[Saved entries]
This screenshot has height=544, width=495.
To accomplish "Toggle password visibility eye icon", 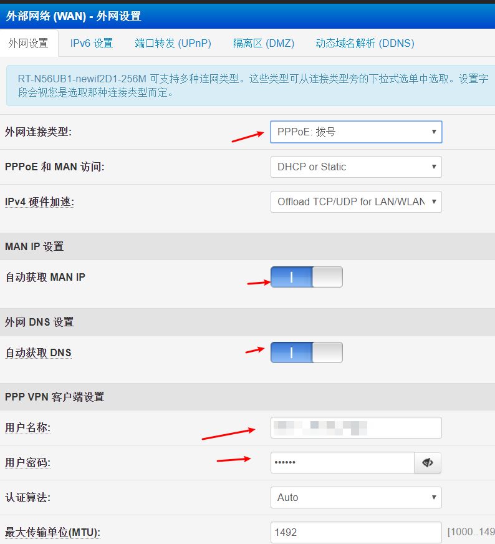I will (428, 463).
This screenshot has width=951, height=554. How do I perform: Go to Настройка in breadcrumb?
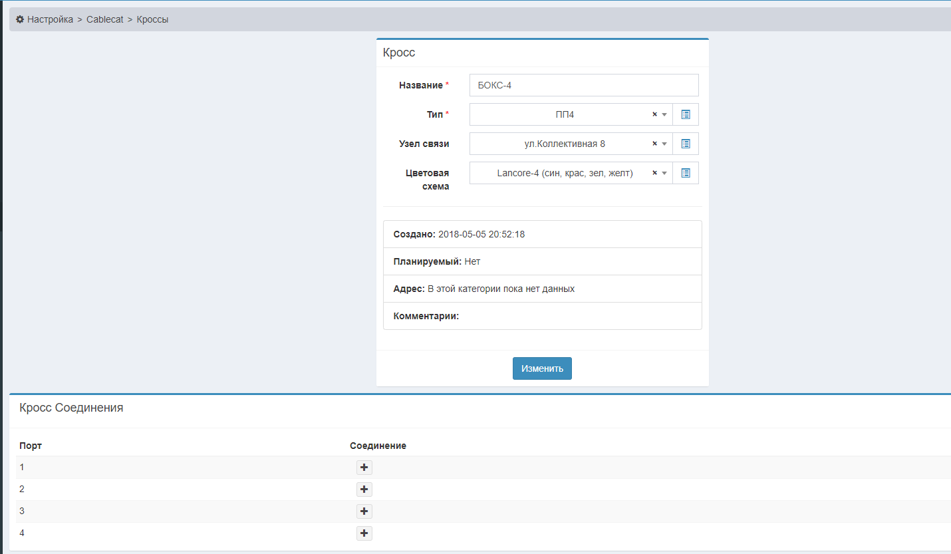(50, 19)
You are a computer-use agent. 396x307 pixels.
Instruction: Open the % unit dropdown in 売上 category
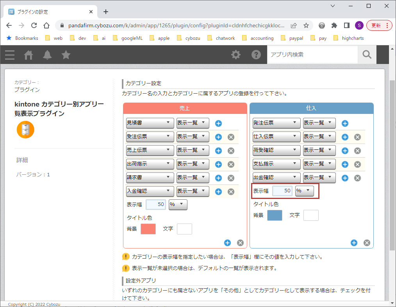coord(178,204)

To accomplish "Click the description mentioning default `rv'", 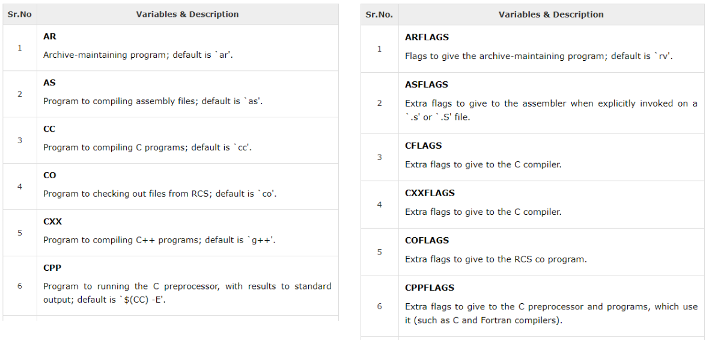I will click(538, 56).
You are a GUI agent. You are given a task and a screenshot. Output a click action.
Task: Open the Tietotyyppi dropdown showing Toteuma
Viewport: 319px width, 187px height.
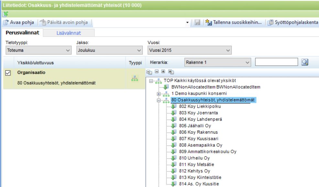(39, 50)
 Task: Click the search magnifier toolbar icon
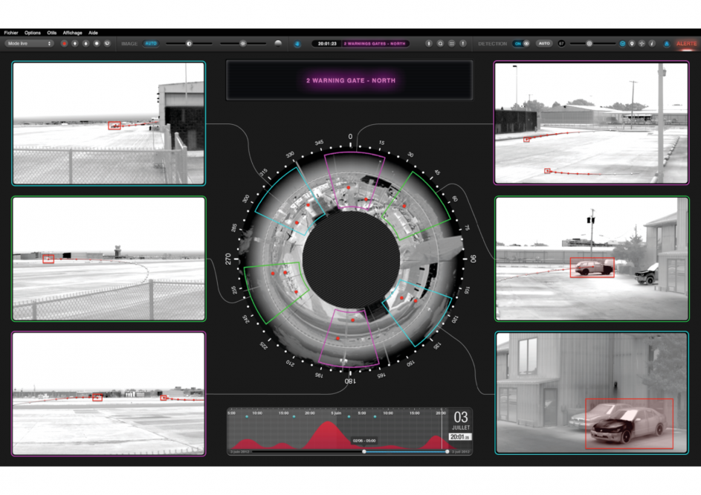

■ EXERCISE PROMPT ■
Your answer should be a single number: the count of lines in these records that hold the string "agent".

■ REPLY ■
2